What you should do: Find "You are a computer-use agent. The width" and "Given: Switch to the Auditing tab" in the records below. Copy the lines holding them and every line between, exactly, and no others.
Material provided section start
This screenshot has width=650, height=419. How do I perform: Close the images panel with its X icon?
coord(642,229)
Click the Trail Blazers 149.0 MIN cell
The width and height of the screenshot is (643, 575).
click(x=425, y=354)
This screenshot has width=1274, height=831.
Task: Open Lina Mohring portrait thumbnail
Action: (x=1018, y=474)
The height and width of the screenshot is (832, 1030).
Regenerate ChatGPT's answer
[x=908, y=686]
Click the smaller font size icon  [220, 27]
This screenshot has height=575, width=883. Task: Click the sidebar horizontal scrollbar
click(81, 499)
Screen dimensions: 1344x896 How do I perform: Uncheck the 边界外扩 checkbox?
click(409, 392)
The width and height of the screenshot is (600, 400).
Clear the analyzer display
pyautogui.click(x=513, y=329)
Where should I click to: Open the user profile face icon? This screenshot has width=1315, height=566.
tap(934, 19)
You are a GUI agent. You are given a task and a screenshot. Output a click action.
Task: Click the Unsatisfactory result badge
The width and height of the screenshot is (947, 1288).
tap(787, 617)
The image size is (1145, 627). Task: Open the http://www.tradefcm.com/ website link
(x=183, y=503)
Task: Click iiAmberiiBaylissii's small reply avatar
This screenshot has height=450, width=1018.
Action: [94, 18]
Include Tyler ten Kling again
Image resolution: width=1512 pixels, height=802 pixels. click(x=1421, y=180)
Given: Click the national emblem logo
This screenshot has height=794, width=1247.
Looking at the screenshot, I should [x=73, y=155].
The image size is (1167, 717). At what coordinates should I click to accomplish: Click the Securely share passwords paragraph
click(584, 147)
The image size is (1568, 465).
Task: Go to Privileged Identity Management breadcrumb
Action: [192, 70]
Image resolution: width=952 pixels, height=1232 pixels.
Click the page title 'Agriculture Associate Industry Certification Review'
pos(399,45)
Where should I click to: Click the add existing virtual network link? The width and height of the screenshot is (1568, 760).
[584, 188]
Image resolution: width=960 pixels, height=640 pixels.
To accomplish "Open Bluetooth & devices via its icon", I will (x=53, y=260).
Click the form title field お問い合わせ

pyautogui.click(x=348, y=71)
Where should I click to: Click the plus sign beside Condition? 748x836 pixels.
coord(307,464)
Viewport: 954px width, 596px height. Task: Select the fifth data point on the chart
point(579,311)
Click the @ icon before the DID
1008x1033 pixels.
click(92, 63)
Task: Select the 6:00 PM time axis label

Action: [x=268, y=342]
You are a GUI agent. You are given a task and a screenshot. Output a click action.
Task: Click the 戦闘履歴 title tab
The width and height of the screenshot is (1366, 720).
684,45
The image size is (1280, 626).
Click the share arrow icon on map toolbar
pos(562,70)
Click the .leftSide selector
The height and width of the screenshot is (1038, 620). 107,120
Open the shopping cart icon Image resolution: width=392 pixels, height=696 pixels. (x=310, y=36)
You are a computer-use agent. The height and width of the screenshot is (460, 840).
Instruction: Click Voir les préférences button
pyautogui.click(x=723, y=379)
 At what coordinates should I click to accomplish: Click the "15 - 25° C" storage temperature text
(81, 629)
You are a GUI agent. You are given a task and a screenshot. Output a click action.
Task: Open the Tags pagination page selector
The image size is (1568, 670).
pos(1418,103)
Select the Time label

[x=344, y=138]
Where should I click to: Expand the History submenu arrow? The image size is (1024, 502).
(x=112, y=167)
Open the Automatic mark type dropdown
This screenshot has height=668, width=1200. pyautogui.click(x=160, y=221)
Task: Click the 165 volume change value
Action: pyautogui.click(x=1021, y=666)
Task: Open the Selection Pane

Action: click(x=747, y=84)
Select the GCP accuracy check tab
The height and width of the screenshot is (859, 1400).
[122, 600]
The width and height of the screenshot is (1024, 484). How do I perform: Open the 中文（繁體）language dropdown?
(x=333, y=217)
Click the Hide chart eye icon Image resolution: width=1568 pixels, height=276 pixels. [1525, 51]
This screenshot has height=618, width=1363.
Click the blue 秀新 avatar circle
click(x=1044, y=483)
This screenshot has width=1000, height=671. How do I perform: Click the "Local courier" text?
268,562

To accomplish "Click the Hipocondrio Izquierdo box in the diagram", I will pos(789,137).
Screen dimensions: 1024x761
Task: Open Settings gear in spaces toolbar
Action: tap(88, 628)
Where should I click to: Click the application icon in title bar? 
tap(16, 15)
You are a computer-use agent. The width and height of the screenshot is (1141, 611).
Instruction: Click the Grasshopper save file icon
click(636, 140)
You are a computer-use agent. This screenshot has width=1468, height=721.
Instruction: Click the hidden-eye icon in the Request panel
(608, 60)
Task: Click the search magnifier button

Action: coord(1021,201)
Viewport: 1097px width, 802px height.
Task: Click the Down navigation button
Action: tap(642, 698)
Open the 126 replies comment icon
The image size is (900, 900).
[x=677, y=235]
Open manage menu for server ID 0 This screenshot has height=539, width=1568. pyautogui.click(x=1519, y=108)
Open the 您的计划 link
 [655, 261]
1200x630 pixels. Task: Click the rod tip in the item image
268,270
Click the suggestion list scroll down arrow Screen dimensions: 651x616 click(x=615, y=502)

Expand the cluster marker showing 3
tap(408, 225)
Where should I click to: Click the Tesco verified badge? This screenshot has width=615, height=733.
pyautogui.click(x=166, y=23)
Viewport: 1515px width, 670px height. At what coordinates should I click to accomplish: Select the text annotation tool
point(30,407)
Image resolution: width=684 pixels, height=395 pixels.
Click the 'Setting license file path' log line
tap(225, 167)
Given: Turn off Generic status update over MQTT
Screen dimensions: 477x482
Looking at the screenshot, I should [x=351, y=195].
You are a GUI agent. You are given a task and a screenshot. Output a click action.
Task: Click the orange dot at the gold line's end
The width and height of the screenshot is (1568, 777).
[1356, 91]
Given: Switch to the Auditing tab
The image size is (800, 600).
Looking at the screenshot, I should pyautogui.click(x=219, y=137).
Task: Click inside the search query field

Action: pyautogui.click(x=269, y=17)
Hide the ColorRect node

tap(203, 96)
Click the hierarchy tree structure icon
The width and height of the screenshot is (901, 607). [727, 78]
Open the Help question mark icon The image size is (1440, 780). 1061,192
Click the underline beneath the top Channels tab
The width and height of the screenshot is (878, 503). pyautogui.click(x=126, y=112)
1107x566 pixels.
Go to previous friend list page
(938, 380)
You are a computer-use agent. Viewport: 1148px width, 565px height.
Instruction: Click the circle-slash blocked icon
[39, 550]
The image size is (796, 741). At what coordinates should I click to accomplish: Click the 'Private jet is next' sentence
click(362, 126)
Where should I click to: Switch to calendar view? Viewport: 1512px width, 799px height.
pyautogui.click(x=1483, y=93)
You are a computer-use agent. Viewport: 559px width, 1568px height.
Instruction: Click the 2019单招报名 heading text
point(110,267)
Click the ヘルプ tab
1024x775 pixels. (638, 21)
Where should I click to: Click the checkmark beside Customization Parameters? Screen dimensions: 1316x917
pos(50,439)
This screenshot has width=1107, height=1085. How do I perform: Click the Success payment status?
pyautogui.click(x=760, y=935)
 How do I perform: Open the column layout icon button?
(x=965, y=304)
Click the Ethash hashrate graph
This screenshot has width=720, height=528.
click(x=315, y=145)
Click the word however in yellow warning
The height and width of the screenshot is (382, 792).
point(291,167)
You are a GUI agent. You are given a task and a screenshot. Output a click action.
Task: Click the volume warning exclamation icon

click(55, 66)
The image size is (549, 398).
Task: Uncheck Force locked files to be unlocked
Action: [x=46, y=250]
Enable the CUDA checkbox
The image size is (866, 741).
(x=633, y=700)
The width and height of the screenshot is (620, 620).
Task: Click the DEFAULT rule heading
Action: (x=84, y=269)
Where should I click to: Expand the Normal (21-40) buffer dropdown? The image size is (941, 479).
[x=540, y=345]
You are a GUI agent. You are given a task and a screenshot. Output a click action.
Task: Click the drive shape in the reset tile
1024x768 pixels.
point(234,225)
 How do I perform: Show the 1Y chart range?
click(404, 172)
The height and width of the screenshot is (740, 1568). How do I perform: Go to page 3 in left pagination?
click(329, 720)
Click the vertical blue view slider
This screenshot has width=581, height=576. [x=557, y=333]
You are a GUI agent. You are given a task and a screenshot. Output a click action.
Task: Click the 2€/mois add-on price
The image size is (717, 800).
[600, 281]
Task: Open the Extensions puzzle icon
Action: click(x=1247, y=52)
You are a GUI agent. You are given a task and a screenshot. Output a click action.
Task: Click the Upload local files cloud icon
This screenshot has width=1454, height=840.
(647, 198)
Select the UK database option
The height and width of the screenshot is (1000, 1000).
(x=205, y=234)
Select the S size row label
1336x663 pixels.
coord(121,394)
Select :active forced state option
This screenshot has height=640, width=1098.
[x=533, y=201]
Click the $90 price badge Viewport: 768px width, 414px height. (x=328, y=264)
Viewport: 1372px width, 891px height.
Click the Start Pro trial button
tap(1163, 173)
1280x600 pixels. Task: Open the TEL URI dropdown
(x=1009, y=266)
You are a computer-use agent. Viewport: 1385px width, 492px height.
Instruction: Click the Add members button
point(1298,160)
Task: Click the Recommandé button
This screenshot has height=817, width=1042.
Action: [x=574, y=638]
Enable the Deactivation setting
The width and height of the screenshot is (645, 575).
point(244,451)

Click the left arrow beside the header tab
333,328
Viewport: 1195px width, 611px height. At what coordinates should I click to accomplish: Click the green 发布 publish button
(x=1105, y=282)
Material provided section end
Completed task:
You are a computer-use agent. The width and height of the screenshot is (1141, 611).
Instruction: Click the Grasshopper save file icon
click(636, 140)
You are a computer-use agent. This screenshot has width=1468, height=721.
Instruction: Click the hidden-eye icon in the Request panel
(608, 60)
Task: Click the search magnifier button

Action: coord(1021,201)
Viewport: 1097px width, 802px height.
Task: Click the Down navigation button
Action: tap(642, 698)
Open the 126 replies comment icon
The image size is (900, 900).
[x=677, y=235]
Open manage menu for server ID 0 This screenshot has height=539, width=1568. pyautogui.click(x=1519, y=108)
Open the 您的计划 link
 [655, 261]
1200x630 pixels. Task: Click the rod tip in the item image
268,270
Click the suggestion list scroll down arrow Screen dimensions: 651x616 click(x=615, y=502)

Expand the cluster marker showing 3
tap(408, 225)
Where should I click to: Click the Tesco verified badge? This screenshot has width=615, height=733.
pyautogui.click(x=166, y=23)
Viewport: 1515px width, 670px height. At what coordinates should I click to accomplish: Select the text annotation tool
point(30,407)
Image resolution: width=684 pixels, height=395 pixels.
Click the 'Setting license file path' log line
tap(225, 167)
Given: Turn off Generic status update over MQTT
Screen dimensions: 477x482
Looking at the screenshot, I should [x=351, y=195].
You are a GUI agent. You are given a task and a screenshot. Output a click action.
Task: Click the orange dot at the gold line's end
The width and height of the screenshot is (1568, 777).
[1356, 91]
Given: Switch to the Auditing tab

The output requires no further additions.